#### [Problem description]
From the listing below, set down exactly the lines between the one holding "Screen dimensions: 900x679" and the one holding "Image resolution: width=1197", inclusive. No other line is wanted.

#### [Task input]
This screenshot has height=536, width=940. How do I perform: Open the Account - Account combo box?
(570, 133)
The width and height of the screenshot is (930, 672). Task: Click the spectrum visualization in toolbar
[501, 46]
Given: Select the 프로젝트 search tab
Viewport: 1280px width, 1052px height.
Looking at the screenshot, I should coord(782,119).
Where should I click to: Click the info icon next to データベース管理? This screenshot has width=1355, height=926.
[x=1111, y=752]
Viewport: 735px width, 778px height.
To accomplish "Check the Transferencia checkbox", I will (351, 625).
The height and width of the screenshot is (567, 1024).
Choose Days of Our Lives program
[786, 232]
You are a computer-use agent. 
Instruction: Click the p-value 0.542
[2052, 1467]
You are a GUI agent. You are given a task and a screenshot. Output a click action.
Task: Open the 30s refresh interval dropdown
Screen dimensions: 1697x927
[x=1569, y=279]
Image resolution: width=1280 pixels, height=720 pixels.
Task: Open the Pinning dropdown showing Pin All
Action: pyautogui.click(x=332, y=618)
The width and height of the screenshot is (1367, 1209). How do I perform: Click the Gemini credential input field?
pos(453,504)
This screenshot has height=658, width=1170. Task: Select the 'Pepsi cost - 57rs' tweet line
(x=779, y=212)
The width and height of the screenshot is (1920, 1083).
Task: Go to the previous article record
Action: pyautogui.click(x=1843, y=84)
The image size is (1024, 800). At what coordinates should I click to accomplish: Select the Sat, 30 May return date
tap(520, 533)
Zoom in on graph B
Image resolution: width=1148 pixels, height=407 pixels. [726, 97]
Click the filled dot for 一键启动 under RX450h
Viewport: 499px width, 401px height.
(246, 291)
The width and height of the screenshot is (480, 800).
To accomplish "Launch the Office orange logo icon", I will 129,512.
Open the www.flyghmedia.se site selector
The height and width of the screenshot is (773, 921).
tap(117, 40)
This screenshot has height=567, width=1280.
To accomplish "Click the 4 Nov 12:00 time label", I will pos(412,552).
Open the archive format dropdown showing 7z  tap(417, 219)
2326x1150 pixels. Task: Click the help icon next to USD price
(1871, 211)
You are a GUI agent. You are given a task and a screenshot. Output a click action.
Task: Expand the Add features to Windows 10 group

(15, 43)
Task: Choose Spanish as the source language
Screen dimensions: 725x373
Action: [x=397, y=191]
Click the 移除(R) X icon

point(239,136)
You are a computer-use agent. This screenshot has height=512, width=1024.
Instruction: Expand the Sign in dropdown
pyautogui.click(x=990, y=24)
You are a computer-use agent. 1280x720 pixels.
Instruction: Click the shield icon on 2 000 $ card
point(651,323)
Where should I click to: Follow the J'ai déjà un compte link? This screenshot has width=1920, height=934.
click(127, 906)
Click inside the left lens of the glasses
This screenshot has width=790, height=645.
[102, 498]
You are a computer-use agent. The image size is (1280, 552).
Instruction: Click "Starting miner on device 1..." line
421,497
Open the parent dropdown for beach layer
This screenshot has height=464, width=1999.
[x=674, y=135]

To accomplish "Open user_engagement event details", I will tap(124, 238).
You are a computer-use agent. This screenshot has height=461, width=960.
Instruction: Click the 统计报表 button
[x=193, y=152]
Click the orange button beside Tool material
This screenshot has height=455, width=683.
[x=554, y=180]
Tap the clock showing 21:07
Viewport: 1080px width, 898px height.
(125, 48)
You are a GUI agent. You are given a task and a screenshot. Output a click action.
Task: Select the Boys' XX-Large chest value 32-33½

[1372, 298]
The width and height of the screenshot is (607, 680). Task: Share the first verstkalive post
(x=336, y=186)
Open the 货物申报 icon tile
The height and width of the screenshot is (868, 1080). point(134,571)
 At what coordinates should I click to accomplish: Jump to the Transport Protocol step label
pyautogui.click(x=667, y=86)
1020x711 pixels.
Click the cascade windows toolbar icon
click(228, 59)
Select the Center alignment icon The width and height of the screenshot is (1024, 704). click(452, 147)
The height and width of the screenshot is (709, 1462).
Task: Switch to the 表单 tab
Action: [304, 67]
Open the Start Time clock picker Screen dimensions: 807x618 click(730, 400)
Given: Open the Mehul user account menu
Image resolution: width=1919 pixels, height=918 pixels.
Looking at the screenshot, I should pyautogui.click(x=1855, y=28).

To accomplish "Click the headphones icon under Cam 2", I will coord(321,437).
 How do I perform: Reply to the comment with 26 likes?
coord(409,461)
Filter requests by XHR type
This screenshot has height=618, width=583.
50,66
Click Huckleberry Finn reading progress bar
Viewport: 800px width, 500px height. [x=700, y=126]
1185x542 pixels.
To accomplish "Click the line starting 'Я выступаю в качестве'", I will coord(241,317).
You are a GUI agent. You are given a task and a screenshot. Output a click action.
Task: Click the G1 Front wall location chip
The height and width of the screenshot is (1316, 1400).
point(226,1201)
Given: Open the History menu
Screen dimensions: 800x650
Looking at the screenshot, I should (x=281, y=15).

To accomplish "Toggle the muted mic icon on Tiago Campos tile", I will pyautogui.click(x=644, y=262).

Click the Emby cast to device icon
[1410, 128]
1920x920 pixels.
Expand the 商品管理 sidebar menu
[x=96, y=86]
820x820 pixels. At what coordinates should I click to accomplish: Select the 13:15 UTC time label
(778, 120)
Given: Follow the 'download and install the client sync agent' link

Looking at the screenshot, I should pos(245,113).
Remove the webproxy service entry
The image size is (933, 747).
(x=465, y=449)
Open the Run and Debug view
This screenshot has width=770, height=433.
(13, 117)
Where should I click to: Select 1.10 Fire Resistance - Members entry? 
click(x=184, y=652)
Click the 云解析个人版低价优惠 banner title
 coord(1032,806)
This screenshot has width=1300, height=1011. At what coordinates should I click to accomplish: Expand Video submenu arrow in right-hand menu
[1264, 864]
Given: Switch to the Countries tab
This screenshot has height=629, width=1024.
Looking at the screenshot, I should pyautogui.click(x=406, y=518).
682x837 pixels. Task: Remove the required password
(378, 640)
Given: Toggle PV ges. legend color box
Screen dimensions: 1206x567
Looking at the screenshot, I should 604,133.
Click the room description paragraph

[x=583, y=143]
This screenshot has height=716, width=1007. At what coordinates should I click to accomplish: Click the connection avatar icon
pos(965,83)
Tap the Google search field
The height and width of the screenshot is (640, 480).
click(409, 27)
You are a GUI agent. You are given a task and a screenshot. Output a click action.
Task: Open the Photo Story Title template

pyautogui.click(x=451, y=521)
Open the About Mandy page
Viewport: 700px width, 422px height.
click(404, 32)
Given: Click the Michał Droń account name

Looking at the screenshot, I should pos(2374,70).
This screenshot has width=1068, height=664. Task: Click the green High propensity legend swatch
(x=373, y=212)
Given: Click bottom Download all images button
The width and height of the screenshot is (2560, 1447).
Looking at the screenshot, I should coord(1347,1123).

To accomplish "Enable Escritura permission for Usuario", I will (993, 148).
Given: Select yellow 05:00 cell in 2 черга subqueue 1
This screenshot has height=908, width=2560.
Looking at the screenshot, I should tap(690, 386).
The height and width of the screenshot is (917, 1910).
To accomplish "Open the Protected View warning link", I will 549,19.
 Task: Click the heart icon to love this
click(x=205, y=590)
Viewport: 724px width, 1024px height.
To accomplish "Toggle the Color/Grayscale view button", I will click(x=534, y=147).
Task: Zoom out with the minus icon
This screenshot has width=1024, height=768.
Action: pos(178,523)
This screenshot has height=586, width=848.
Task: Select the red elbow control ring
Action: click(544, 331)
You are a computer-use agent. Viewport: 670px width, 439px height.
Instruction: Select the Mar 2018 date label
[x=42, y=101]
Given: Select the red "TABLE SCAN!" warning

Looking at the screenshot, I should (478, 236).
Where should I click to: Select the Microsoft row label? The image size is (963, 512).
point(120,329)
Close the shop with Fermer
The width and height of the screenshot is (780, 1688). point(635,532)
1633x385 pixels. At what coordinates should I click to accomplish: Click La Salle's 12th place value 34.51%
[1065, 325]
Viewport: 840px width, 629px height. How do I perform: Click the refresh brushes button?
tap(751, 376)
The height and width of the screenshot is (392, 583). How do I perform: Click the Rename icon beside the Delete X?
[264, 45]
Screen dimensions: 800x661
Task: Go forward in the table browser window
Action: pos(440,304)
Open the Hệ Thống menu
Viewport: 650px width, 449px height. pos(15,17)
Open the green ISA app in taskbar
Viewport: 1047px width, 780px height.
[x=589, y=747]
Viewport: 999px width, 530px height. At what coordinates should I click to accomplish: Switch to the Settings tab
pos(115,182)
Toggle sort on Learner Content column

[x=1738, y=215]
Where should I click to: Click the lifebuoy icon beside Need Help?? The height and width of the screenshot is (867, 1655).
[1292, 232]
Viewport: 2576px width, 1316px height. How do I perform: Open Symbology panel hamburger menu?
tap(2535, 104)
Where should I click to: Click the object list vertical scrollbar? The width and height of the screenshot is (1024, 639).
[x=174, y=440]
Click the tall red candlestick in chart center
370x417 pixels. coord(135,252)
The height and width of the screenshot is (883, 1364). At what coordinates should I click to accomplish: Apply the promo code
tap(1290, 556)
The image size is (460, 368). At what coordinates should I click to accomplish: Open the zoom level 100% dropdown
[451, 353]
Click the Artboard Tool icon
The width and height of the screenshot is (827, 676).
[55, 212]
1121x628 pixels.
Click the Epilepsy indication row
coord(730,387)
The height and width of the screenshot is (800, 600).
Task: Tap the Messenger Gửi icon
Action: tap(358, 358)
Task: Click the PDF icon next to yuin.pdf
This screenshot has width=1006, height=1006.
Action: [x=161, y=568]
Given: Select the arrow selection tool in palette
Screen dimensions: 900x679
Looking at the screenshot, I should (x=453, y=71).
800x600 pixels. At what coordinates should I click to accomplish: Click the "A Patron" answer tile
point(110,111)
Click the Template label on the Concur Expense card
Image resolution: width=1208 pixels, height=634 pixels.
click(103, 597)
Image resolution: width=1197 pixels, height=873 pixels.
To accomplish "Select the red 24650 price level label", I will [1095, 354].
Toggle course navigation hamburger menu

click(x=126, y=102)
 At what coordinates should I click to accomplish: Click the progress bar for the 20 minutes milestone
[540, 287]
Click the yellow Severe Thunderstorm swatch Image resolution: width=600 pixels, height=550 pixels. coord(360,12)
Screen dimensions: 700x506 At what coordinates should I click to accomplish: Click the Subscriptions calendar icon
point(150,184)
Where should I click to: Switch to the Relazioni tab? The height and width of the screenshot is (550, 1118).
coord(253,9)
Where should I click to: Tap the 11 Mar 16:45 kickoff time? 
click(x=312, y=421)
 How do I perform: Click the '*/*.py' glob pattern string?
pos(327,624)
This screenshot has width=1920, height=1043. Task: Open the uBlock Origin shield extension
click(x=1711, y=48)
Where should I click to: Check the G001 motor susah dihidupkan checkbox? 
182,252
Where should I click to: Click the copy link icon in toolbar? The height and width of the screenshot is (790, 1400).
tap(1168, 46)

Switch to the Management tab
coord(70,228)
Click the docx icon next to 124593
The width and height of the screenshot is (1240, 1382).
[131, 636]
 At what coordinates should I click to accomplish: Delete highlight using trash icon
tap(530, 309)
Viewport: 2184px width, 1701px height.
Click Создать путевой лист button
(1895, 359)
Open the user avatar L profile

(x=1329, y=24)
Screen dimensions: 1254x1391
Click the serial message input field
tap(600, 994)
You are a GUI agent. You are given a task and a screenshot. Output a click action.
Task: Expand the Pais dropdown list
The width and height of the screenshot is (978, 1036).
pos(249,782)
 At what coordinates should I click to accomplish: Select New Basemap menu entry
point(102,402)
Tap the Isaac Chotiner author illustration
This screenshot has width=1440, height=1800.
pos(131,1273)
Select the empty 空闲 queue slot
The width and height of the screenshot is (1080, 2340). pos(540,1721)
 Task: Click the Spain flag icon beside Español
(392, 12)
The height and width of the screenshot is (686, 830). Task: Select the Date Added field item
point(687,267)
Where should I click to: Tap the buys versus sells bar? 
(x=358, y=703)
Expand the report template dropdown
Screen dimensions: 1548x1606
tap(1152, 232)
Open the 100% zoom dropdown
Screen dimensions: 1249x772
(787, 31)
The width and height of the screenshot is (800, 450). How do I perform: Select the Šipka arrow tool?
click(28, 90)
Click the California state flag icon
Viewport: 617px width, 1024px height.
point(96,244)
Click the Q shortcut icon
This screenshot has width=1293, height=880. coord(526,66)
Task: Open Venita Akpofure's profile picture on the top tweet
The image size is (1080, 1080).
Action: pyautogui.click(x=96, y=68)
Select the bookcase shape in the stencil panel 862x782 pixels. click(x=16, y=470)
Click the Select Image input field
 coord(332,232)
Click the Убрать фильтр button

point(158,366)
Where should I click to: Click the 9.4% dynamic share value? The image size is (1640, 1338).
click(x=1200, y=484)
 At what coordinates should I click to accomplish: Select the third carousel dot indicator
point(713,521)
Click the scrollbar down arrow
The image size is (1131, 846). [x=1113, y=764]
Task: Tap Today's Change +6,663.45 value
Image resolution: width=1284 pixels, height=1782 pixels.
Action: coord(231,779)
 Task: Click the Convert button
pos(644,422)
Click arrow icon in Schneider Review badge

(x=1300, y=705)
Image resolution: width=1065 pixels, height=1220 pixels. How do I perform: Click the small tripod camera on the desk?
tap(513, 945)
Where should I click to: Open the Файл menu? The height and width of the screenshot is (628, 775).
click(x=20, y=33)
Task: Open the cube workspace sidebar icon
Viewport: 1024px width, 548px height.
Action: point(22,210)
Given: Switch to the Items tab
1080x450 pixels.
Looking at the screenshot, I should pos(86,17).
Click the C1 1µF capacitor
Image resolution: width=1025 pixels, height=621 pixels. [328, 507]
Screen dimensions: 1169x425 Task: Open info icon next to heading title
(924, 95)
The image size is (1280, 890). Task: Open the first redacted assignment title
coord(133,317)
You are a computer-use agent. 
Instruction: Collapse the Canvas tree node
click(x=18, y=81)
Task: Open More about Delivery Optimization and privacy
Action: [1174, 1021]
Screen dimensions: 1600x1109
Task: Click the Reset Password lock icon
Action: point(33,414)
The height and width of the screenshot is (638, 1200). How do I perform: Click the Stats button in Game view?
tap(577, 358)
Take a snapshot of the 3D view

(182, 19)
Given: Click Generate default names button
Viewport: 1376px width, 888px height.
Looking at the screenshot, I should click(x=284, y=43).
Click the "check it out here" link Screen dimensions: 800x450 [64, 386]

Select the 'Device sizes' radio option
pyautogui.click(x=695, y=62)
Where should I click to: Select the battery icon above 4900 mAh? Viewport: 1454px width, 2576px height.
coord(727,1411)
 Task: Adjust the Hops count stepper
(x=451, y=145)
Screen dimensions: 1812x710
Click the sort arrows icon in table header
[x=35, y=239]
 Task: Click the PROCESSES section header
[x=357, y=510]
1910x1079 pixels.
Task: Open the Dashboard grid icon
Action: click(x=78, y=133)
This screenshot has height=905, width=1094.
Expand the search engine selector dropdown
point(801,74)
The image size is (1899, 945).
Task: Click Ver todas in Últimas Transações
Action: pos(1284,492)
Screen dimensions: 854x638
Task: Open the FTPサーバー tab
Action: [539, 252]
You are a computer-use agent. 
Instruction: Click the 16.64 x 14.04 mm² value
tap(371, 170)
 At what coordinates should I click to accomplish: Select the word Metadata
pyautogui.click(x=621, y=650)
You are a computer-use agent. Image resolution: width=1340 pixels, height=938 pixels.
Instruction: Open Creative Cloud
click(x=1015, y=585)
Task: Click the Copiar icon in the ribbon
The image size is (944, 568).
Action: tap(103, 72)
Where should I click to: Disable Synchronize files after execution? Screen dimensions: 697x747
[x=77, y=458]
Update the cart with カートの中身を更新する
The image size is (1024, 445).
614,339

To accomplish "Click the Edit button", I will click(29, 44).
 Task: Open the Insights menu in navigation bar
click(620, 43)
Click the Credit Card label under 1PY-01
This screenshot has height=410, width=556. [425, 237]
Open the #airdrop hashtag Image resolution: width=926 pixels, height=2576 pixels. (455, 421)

#### [Task answer]
Screen dimensions: 900x679
Looking at the screenshot, I should (x=453, y=71).
800x600 pixels. At what coordinates should I click to accomplish: Click the "A Patron" answer tile
point(110,111)
Click the Template label on the Concur Expense card
Image resolution: width=1208 pixels, height=634 pixels.
click(103, 597)
Image resolution: width=1197 pixels, height=873 pixels.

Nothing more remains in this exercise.